Яга Абыда
Ярина тем временем углядела, конечно, зеркало. Какая маленькая – а уже увидела проблески колдовства. Если голова светлая, если слово держать умеет, если нитку схватит – далеко пойдёт.
Пробежала глазами по связкам белушек, по сухим радужным перьям Сирин в горшке, по костяной скрипке, по череде снежных шаров, в которых, чувствуя позднюю осень, клубился тугой туман. Глаза любопытные, искорки прыгают, руки тянутся, вопросы на языке поспевают, как груши на пороге осени. Знаем, знаем, уж сколько раз видели такое… Почему же только позже, к юности, глаза гаснут?

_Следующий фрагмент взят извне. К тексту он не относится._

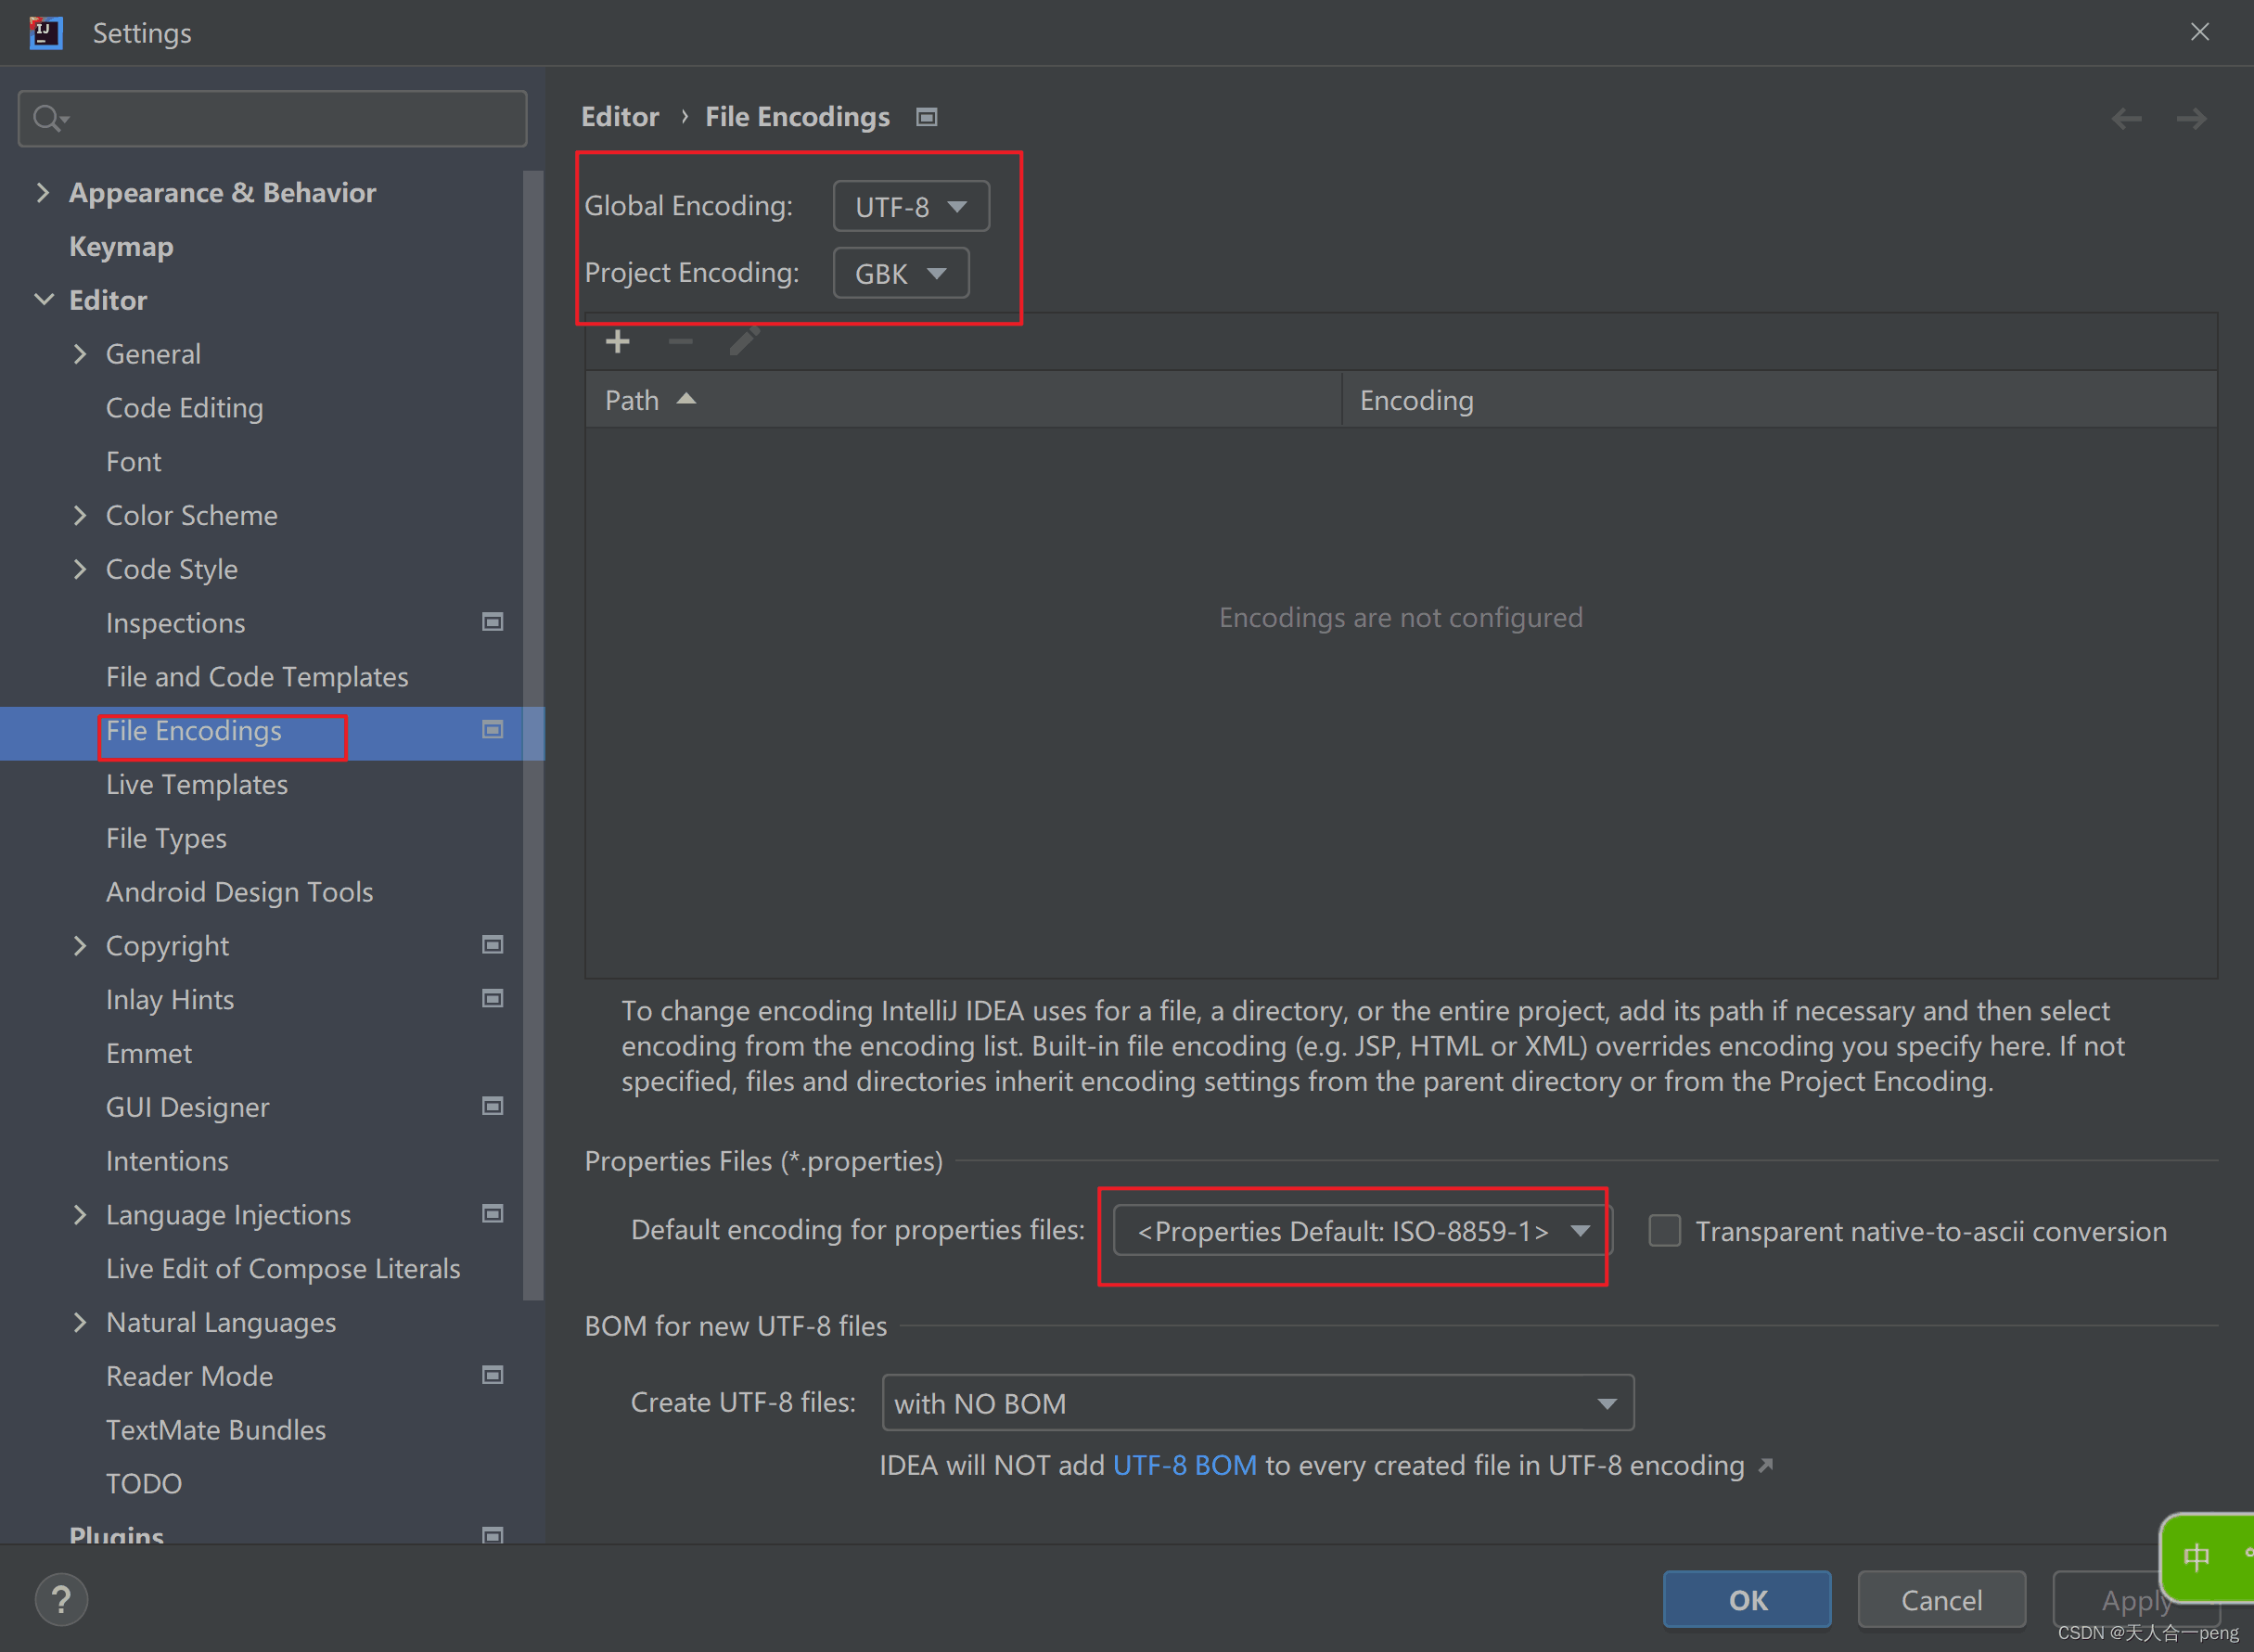Screen dimensions: 2254x1652
Task: Expand the Appearance & Behavior section
Action: [42, 192]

Билась Абыда над этим, размышляла, что случается, в какой миг гаснет огонь внутри. Так и не поняла ничего, одно что самой скоро за третью сотню перевалит.
А может, и нет.
Опять метнулась взглядом к воде, всмотрелась через плечо в крынку. Глядела ведь сегодня, куда ещё, дважды ни на что не гадают, дважды вопрос задавать – только ответ портить. И всё-таки посмотрела. Холодная, тихая вода, хоть Лес уже весь проснулся, всеми ветвями потянулся в последний погожий день к скупому кленовому солнцу. Птенцы Гамаюна затянули тонкими голосами свою песнь, птица-мать изредка, звучно направляла: вот так. Вот так пойте, чтоб у того, кто вас услышит, самое светлое поднималось в душе, самое дорогое.